I know beginners building rigs usually have a hard time with mesh deformations but I’m not sure that having programs like MakeHuman (or Poser etc.) really help in developing essential skills related to creativity . If people could just rely on easy solutions provided by software to create “works of art” the essential process of making art I think suffers . I mean how many images of Barbie in the middle if a crappy Bryce generated scene can anyone look at before they all just disolve into the visual pollution of modern life ?
Also it is not that easy to alter the generic MakeHuman Mesh because of programming prototype the mesh is generated by . You can only add - not take away - verts/faces etc.
I don’t mean to say that all production pipeline tools are bad . I just think that because of the very nature of the problem creating (AND therefore understanding) the human body as a CG project is better handled on a case by case basis . We ourselves as human beings are interesting because of our variations . Generic solutions yield generic results no matter how good the prototype .

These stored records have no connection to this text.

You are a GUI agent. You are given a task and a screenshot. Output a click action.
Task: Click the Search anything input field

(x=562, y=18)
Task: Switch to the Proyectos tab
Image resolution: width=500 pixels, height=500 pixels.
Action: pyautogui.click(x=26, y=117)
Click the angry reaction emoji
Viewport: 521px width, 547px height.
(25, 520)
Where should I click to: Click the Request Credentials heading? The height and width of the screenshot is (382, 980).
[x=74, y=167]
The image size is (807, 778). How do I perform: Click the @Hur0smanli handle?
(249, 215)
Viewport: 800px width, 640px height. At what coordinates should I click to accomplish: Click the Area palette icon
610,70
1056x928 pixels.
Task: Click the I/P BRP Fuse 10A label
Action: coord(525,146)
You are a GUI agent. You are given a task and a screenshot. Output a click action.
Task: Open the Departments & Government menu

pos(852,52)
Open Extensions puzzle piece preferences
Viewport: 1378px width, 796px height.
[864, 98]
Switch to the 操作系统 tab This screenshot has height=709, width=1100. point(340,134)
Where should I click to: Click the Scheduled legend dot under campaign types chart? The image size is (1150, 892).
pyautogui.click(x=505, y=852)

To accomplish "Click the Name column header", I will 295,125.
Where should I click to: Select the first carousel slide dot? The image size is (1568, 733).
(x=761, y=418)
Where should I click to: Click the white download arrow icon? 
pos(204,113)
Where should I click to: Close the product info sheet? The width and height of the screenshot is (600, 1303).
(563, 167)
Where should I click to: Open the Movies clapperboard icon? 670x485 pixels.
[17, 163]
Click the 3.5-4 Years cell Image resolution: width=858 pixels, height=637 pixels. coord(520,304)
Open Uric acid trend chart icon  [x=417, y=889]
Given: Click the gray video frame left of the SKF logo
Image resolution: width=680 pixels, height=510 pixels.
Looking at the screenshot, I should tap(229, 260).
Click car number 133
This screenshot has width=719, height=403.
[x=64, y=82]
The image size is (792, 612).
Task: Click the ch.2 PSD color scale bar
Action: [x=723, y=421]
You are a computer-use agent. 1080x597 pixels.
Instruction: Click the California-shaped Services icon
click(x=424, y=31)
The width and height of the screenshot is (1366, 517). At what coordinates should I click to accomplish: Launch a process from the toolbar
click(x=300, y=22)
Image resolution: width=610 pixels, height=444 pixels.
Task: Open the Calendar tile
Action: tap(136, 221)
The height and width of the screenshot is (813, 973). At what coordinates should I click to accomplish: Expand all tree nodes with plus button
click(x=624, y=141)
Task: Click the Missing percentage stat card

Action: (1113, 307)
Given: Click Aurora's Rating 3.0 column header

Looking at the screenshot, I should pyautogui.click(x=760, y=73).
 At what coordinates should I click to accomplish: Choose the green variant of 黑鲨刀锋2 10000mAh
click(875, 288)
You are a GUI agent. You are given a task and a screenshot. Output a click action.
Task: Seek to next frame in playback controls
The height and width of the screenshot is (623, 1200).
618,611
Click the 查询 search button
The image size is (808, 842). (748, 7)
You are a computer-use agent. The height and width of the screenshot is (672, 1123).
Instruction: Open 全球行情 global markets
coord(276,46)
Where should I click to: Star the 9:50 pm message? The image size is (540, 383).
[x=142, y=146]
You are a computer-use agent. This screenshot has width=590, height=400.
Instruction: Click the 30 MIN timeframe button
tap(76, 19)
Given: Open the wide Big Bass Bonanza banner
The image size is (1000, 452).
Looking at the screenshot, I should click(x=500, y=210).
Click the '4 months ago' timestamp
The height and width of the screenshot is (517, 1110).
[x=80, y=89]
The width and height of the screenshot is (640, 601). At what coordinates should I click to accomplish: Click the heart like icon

The best solution is to make one good human mesh/rig, and modify it for allll your projects. Just make sure it’s PLENTY modified, and then:
A: It’s always been modelled from scratch by YOU
B: It always looks good, if you do it good once.
C: You gain good experience making/editing it, and you save time.

It’s like a quote I’ve seen on here before:

“Don’t reinvent the wheel. Improve it.”

If my boss or a client says to me “Can we put in some people/person” then chances are I’d say yes and use makehuman, or some other form of free mesh / person. Its just not worth the time it would take to construct it by hand.

In this case, the person mesh is just a tool to carry across the size and orientation of the building better, not actually part of the finished product (the building)

If it was a personal project, and the person was a feature, then i would do it by hand.

Basically, i’d use MH if I had time constraints or if it really didnt matter that much (i.e. a crowd - but with a crowd you wouldnt use MH anyway, heh).

If its for something like fashion design, for xample, sure, use MH, what you are portraying is the clothes, not the character as a whole.